EU will weiter sanktionieren

Baud ist nicht der Einzige in Europa, der solche Erzählungen verbreitet. Was die Ausweitung der EU-Sanktionspolitik auf mutmassliche Propagandisten bedeutet, ist offen. Die deutsche Bundesregierung will jedenfalls weiterhin konsequent gegen Desinformation vorgehen. Alle, die auf diesem Feld unterwegs seien, müssten damit rechnen, dass auch ihnen passieren könne, was Jacques Baud widerfahren sei, sagte ein Sprecher des Auswärtigen Amts bei einer Pressekonferenz.
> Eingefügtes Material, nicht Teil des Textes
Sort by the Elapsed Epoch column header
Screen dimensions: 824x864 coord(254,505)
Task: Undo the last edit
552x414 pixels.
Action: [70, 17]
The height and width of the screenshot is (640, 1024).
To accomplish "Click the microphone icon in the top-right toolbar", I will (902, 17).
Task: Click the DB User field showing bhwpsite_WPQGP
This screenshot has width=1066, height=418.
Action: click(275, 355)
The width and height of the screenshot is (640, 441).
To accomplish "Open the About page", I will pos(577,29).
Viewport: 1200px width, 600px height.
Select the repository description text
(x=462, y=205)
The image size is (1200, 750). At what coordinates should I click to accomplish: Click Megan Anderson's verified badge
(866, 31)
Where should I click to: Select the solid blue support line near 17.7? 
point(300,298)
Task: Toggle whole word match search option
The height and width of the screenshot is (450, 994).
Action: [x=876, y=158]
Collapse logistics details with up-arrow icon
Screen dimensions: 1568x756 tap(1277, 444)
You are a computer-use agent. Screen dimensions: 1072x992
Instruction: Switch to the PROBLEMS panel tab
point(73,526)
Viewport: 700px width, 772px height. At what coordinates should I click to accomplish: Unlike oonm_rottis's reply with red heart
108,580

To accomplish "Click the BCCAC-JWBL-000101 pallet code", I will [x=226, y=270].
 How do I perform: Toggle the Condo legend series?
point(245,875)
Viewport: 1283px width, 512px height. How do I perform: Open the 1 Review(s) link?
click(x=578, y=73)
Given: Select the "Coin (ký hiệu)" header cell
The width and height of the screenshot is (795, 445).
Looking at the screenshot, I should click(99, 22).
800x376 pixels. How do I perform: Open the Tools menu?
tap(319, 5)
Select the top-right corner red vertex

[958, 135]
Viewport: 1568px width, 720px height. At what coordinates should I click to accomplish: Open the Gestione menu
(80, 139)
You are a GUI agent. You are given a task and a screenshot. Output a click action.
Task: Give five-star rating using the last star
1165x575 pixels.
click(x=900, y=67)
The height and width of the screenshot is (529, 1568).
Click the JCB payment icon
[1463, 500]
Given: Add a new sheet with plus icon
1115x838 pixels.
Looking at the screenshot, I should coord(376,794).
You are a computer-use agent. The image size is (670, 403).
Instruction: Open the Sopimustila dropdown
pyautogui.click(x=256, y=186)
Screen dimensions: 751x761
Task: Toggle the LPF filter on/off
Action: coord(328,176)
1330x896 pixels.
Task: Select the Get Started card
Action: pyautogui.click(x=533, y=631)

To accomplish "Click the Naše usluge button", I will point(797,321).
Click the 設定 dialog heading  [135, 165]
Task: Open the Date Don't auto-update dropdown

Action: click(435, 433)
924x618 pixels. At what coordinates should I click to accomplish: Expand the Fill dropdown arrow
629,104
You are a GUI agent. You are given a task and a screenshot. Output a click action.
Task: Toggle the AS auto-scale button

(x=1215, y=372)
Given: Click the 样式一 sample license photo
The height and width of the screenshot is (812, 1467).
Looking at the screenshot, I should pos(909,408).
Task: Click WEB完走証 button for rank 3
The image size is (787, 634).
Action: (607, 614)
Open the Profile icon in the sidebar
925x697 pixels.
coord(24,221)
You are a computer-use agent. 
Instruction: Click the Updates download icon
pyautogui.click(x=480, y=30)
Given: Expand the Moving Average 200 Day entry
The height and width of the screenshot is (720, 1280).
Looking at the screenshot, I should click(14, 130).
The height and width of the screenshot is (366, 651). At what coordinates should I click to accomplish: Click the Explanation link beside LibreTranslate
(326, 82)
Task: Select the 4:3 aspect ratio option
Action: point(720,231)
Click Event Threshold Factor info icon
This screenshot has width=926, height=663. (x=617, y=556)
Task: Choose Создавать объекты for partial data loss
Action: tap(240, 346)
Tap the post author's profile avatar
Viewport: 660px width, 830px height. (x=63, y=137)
Diese Aussicht nährt Spekulationen. So könnte auch «Weltwoche»-Chef Roger Köppel ins Visier geraten. Er reiste seit Kriegsbeginn mehrfach nach Russland und traf sich mit Staatspropagandisten. Deutsche Medien sprechen von einer «Schweizer Moskau-Connection».

Stellt sich die Frage, ob sich die Schweiz eine weitere solche Intervention der EU ohne Gegenwehr gefallen liesse. Im Falle von Jacques Baud haben sich die eidgenössischen Behörden bis heute davor geziert, den Fall öffentlich zu beurteilen.